とはいえ、行き先の数と広がりを見れば、実態としては商業運航への移行が着々と進んでいると見てよいでしょう。正式な商業運航の再開発表は、本日現地時間午前9時に予定されていましたが、続報をご確認ください。
周辺の最新状況
エミレーツは3月7日に正式に「運航再開」を宣言し、emirat.es/nowoperatingで新規予約も受け付けています。近日中の100%ネットワーク回復を見込んでいます。ただし7日朝にはドバイ空港付近でドローン攻撃があり一時中断する場面もあり、まだ完全に予断を許さない状況も続いています。
エティハドは東京を含む70都市以上への再開を発表済みで商業便も運航中です。
リヤド経由便については、フライトレーダー24が「リヤド・キング・ハーリド国際空港への便が迂回・引き返しを余儀なくされている」と報告しており、サウジアラビア側にも引き続き不安定な動きがあります。リヤド経由での帰国を検討している方は、最新情報を十分に確認してください。

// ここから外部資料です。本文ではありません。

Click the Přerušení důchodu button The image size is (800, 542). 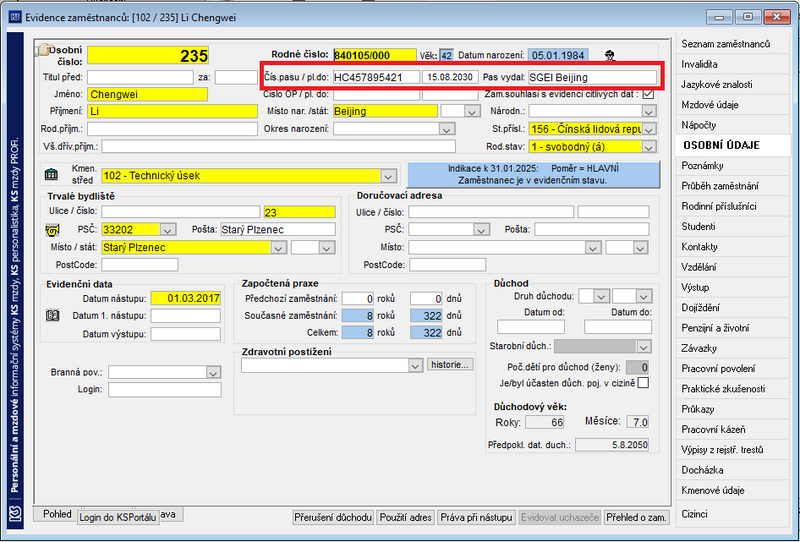pos(333,518)
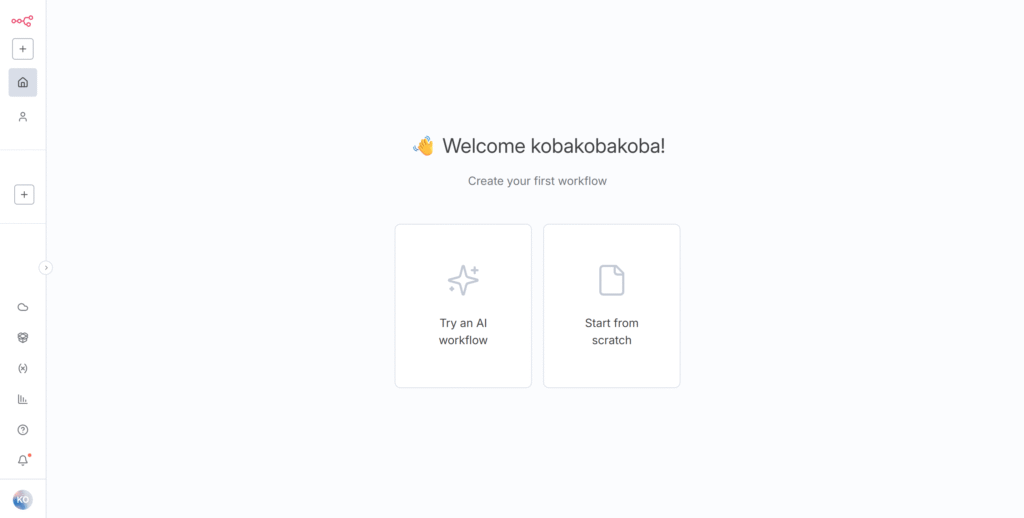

バーレーンのガルフ・エアはまだ全便停止が続いており、クウェートも空港に物理的な損傷が確認されていて商業便の再開は最も遅れる見通しです。
ドーハで足止めの方へ
カタール航空はドーハの指定ホテルで担当者が対応中です。9日以降の便への振り替えを希望する方は、ホテルのカタール航空スタッフに早めに相談してください。
また外務省の救援チャーター便が3月8日にマスカット・リヤドから運航予定です。たびレジ未登録の方は今すぐ登録を(www.ezairyu.mofa.go.jp)。
まとめ
カタール航空が3月9日から本格的な路線再開に動き出します。9日にソウル・ロンドン・デリーなど9都市、10日にはさらに15都市と、行き先は急速に広がります。日本直行便はまだありませんが、ソウル経由での帰国という選択肢が浮上しています。ドーハの空が、ようやく本格的に動き出そうとしています。
状況が動き次第、引き続き更新します。
この記事は2026年3月9日時点の情報に基づいています。運航状況は随時変化します。最新情報は必ずカタール航空公式サイト(qatarairways.com)でご確認ください。